Jazz Dinner Offers Unique Performance Experience

Vaughn Luthringer, Staff Writer

The jazz band hosted its annual dinner at the Moraga Country Club on February 11.

According to Campolindo music instructor Johnny Johnson, the event is a long-time tradition, since before he began his tenure.  Open to the public, the event raises money by offering food and music. “People can pay to come and have dinner, and enjoy the entertainment,” said Johnson. “That’s us providing the entertainment,” he added.

“The big band is split into 2 combos, and each of those combos has a set, and then the JV Jazz had a set,” Johnson explained.

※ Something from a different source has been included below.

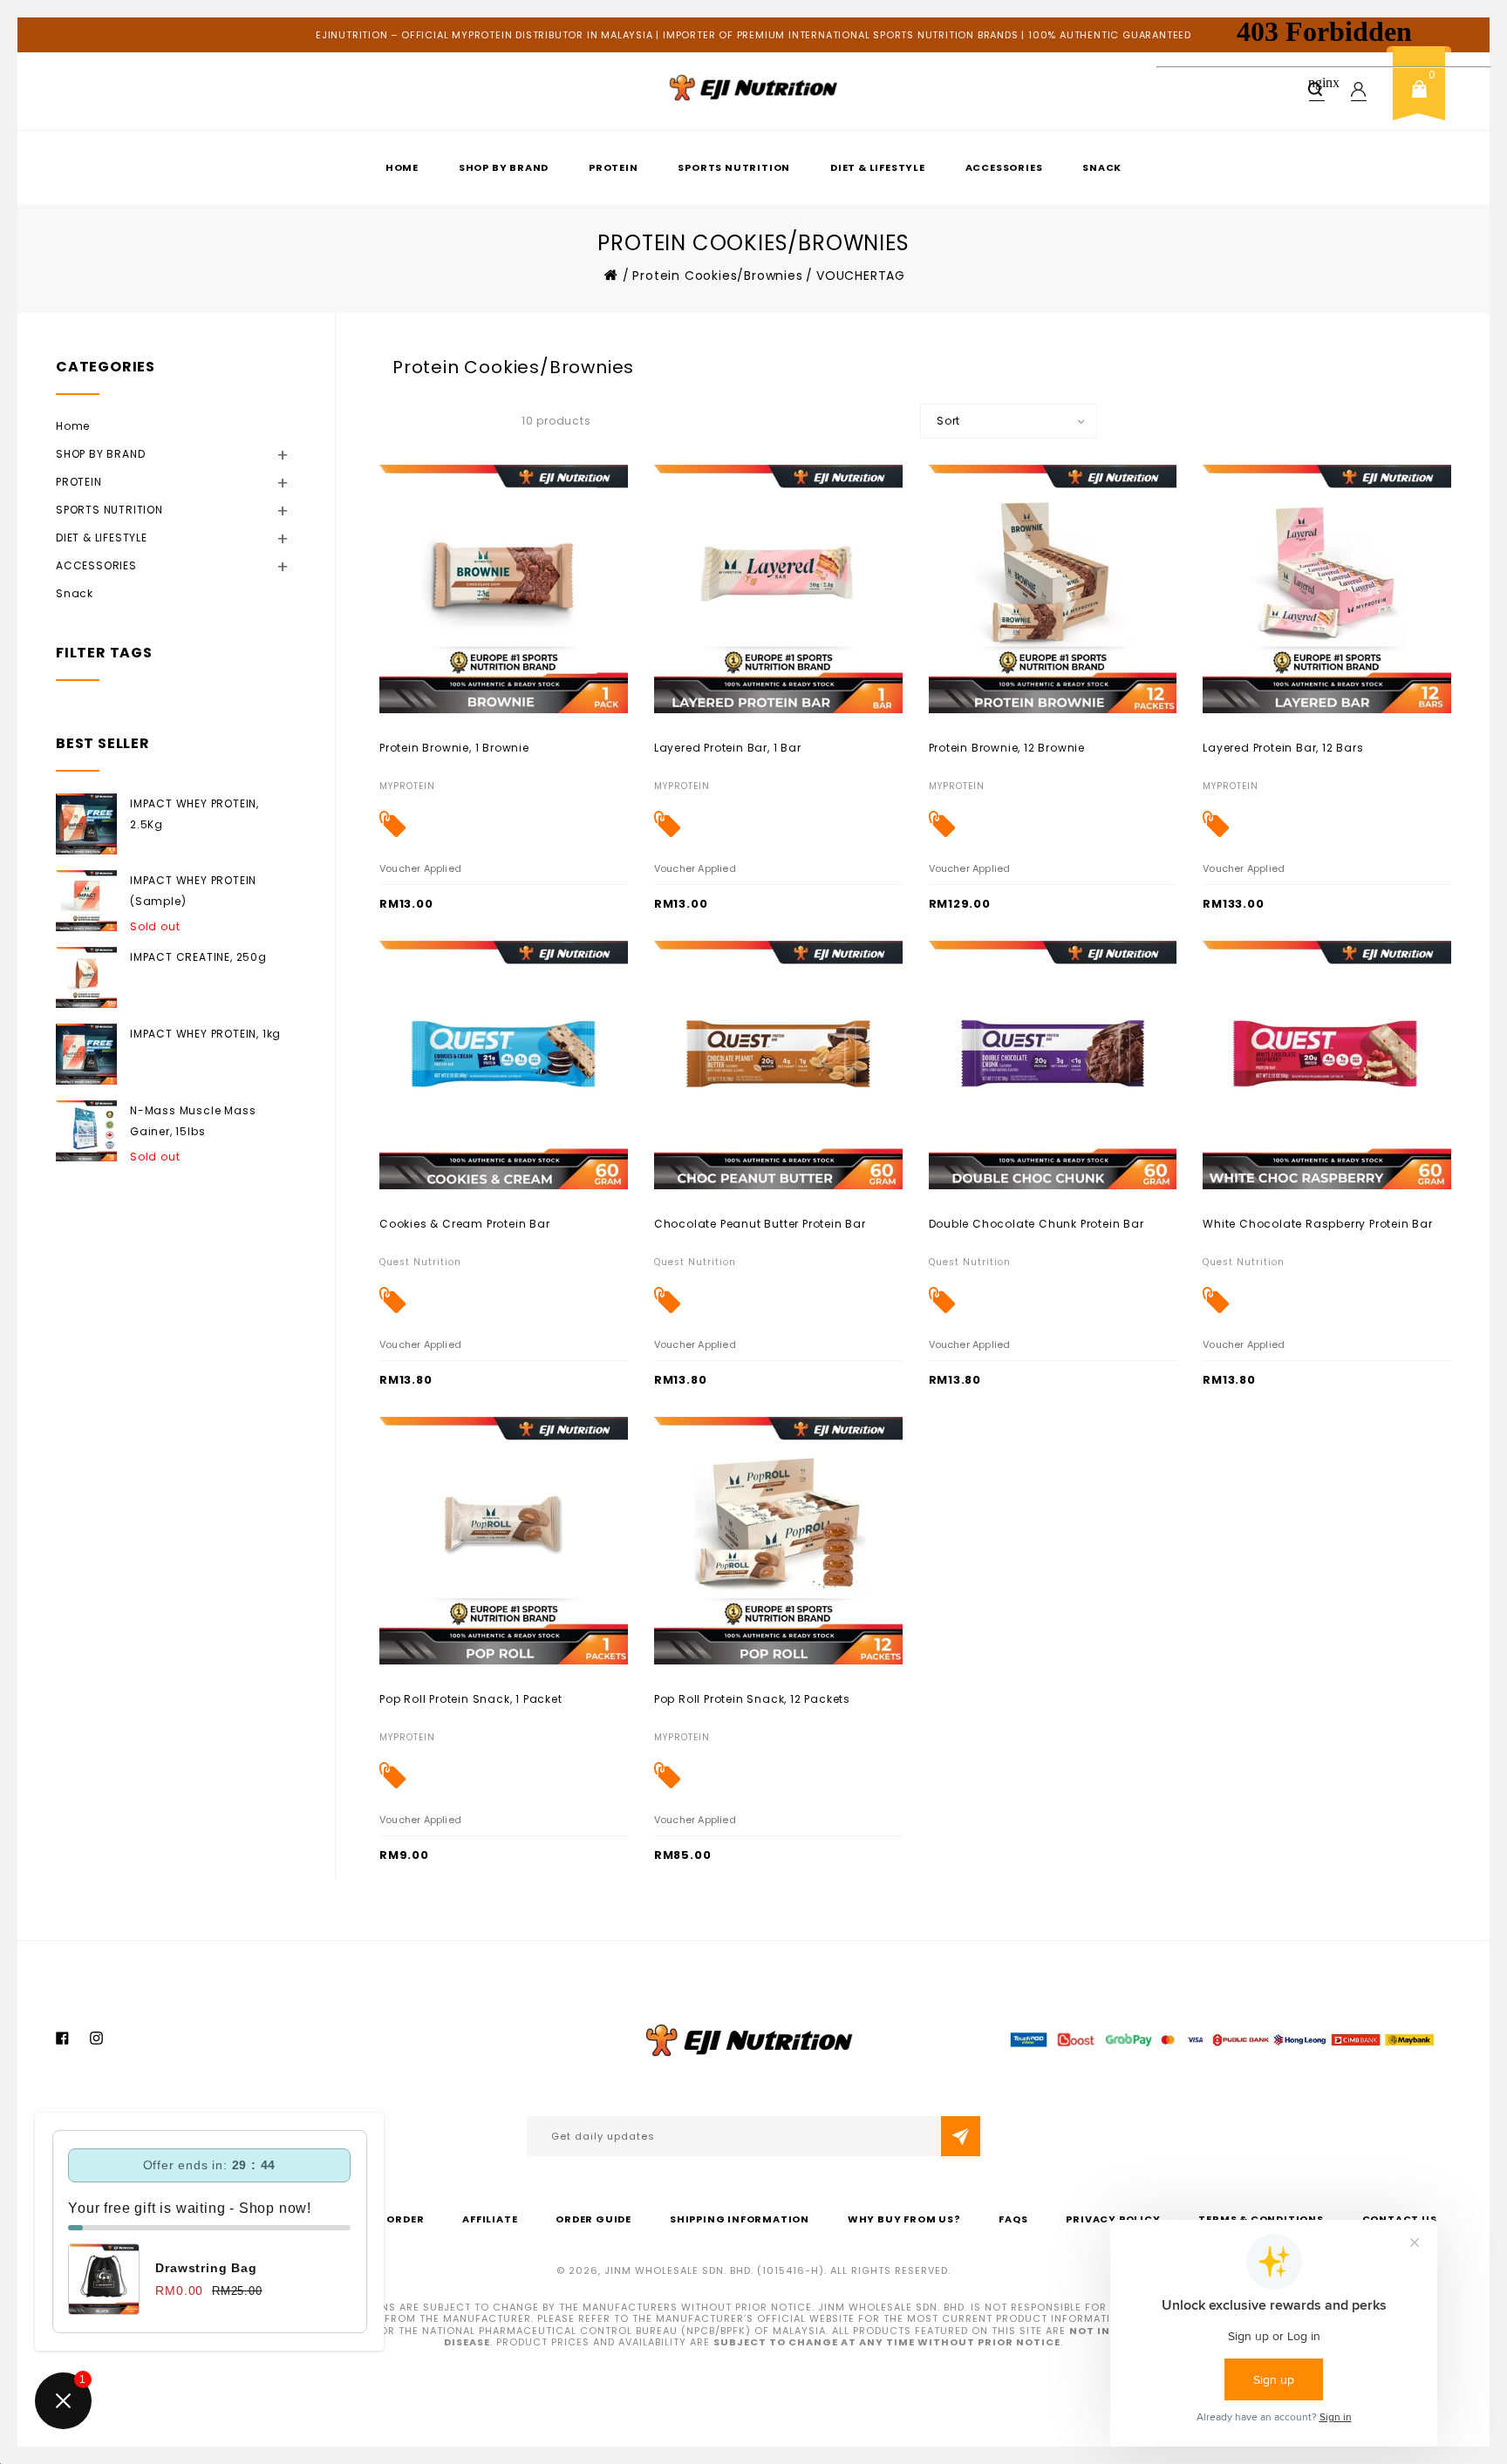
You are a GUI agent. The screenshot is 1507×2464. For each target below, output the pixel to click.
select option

The Jazz Dinner is one event that provides outside-of-school practice for Johnson’s students. “The biggest benefit is that the students get to play in a professional type setting,” said Johnson. “This is what people do at weddings, other events like this, where people pay to come and hear them play.”

The event is also a fundraiser for the music program. “It never makes a huge amount of money, but last year we added some raffles to it, and that generated a little more income,” Johnson said. “We had sponsorships, sometimes, and that brings in a little extra money.” 

Real-life experience also came in the form of unexpected challenges. “In the beginning, the sound check, we had a few problems,” said junior musician Edward Chen. “Our scheduling was a bit off, from the beginning.”

“There were some problems with serving the food on time,” added junior musician Daniel Warner. “It was served late, and that kind of messed with things.”

Unlike an event where the audience’s attention is focused solely on the performers, the Jazz Dinner was casual, with many attendees talking over the music and eating. “[The late serving] drew the attention away from what was supposed to be happening, which was the combo,” Chen added. “And the combos had the role of playing dance music, except for you can’t really dance while you’re eating at the same time.”

Each year we always try and move the times around to make the event run the best we can, and it did go pretty well this year,” Warner said.

I have to say, like [after] three years of doing this. . . it was actually a pretty good year,” said Chen. “Compared to like my freshman year, where everything was just really rushed, and since I was a freshman, I was really nervous performing my first show.” 

All the guests who came had a good time,” said Warner. “Lots of people danced, and all us musicians playing had fun.”